I'm the last person to blame the rules.
The sun was so hot that the hoarse cicadas at that time were also forced to die down by the scorching heat. Only the fog cannon was left mechanically spraying water vapor into the sky in a repeated melody. It also knew that this was just a futile self-consumption. The song became more and more embarrassing, and the white mist would dissipate in the floating dust as soon as it left the nozzle.
I was born in summer, but I don't like summer the least.
When I was six years old, I was sitting in the back seat of my car holding the Tyrannosaurus rex model that my parents gave me, imagining that I was also a predator standing at the top of the food chain, and my breath would scare the human beings who copied me into panic flee.
Mom smiled and turned to talk to me, I guess she wanted me to be less cruel, like always.
Actually, I'm not that cruel, I just want to warn them that a sheep can't feed me.
Facts have proved that it is not me who is cruel, but life or fate. They let me see the dripping blood at the most innocent age of a child, and forced me to face death.
My mom and dad died in a car accident and my T-Rex was covered in blood.
Later, I never wiped off the stains on the model, because I think it may be the only thing that can prove that my biological parents, they have really lived, although I don't know whether the blood on it is theirs It's still mine.
A traffic police uncle broke the car window and carried me out of the shackles of the deformed rear seat, and then pressed my head in his arms to prevent me from seeing the too tragic scene.
The temperature was too high that day, and I later learned that it was the result of the accelerated thermal movement of molecules. The strong smell of blood violently overwhelmed the smell of sweat in his blue uniform, and rushed straight into my nasal cavity.
Although I didn't see the death of my parents under his protection, I could clearly smell the smell of death.
I want to teach my kind mother must be a very gentle person, and my father must also be a good person, but the god of death doesn't care what kind of temperament the person he takes away, he just keeps going according to his preferences. Wielding a scythe, he is as cruel as fate.
I used to cry for my innocent parents and my tragic fate, but I also gradually realized that tears can't change anything.
The traffic police uncle who carried me out later became my adoptive father. He is also a very kind and upright person, otherwise he would not have sacrificed his job.
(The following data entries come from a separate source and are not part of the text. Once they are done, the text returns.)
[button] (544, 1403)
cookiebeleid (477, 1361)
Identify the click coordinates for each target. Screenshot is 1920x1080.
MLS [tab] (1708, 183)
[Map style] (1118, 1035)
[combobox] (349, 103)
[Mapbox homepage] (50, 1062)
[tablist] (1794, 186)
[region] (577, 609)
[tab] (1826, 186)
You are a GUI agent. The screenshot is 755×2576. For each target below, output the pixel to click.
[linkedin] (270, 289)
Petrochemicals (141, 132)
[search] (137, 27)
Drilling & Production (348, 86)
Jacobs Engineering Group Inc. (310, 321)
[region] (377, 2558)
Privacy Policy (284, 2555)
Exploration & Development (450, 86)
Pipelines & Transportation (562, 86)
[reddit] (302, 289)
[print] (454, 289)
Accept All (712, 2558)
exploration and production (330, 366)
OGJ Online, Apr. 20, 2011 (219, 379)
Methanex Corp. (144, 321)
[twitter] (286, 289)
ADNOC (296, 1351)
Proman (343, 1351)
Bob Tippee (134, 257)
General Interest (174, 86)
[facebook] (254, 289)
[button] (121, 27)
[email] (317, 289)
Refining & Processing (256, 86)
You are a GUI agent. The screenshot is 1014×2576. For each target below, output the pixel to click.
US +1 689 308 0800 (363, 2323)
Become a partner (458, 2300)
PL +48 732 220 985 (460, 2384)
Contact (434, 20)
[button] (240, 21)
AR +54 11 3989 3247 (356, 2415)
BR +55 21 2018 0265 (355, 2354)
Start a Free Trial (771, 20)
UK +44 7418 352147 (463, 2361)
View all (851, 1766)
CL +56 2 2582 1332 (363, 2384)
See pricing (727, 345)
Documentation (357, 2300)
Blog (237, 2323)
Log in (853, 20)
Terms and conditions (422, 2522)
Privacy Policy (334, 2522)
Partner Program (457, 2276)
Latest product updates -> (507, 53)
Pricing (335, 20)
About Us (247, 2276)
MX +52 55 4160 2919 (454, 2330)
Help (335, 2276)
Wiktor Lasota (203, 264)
This once again confirms the proposition I have been thinking about since I was six years old—whether a person can have a good death has nothing to do with whether he does good deeds.
So at 16 I became an orphan again.
The extreme cruelty of fate does not lie in how much it hurts you, but in that it puts you in the position of a victim, but does not allow the victim to complain.
It gave me a slap and rewarded me with a sweet date.
For example, when I was six years old, I had an honest and kind father immediately after losing my parents. When I was sixteen, after losing my adoptive father, I found my relatives -- my uncle, aunt and cousin.
I have always had a good growing environment, a good material life and full love. These are probably sweet dates given to me by fate.
I can't resent anything, my biological mother taught me to be a kind person, and my adoptive father has always reinforced this concept, a kind person cannot complain about the unfairness of fate, and I have no right to accuse - there are still displaced people in this world As long as there are people who are more miserable than me, I have no right to cry out.
What is fair?
I have good looks, good brain power, and received a high-quality education. Despite my miserable life experience, I am the lucky one in other people's mouths.
I'm the last person to blame the rules.